Task details: Show every line in the records below that contains the word "will".
Information given START
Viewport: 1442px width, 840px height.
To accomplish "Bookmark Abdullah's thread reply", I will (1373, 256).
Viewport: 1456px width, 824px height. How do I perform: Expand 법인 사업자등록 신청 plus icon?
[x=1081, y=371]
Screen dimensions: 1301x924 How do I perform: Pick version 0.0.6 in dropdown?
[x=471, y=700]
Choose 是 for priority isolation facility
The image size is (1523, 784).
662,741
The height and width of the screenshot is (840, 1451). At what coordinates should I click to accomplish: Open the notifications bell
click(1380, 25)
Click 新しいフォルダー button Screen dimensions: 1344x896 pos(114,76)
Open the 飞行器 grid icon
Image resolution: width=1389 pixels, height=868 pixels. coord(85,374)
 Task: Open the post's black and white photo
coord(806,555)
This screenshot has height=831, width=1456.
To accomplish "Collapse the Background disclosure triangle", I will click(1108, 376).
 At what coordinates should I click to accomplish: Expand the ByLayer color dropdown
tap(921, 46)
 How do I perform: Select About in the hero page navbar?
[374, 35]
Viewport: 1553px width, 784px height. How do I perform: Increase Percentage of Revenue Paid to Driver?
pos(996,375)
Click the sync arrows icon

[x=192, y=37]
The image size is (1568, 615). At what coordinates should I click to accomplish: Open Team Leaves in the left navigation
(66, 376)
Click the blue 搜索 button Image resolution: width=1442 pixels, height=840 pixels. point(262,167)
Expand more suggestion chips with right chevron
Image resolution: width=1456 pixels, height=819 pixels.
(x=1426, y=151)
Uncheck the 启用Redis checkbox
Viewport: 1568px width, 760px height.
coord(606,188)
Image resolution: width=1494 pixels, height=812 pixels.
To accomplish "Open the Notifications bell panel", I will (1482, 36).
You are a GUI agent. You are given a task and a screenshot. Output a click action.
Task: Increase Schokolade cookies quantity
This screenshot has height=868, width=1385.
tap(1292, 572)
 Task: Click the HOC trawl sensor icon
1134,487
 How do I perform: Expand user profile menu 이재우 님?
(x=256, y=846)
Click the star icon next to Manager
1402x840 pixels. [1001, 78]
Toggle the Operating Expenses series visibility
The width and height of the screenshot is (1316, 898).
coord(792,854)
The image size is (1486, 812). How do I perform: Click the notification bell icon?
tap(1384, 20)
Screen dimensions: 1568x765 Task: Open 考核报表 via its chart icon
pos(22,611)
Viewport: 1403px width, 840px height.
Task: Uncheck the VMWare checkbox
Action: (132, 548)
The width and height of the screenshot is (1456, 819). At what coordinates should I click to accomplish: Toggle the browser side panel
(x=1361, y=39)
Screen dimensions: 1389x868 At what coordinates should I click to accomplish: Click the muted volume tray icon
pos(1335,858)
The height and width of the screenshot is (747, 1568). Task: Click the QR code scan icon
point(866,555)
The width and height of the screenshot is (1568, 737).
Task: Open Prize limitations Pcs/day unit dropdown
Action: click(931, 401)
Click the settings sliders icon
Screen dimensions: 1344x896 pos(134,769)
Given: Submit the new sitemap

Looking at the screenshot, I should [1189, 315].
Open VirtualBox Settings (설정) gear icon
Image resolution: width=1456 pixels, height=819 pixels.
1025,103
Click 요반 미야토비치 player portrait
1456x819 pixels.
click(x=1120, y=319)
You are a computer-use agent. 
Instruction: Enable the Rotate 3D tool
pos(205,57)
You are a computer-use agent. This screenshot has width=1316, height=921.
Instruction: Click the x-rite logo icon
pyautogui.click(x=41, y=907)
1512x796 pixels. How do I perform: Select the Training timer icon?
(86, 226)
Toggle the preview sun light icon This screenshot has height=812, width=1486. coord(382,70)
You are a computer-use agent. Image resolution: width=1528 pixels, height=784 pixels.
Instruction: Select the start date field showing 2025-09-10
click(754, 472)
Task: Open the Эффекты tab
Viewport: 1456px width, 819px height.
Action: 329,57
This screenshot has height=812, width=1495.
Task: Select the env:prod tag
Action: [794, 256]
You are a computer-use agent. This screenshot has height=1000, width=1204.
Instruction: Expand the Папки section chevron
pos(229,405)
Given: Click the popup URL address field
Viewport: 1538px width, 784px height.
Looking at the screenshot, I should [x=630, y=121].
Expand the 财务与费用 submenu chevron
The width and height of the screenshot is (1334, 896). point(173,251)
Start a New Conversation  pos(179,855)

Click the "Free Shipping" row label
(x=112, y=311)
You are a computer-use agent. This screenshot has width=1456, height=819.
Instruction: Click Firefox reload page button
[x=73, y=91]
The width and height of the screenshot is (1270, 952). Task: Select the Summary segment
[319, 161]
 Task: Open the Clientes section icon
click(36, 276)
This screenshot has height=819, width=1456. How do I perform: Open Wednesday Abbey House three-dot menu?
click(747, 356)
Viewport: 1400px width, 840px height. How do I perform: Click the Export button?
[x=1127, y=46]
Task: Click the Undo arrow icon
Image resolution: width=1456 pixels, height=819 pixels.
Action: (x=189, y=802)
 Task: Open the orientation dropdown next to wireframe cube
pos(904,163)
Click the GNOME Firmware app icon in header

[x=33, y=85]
Information given END
Exercise answer:
To accomplish "Bookmark Abdullah's thread reply", I will (1373, 256).
To accomplish "Collapse the Background disclosure triangle", I will click(1108, 376).
To accomplish "Open the Notifications bell panel", I will (1482, 36).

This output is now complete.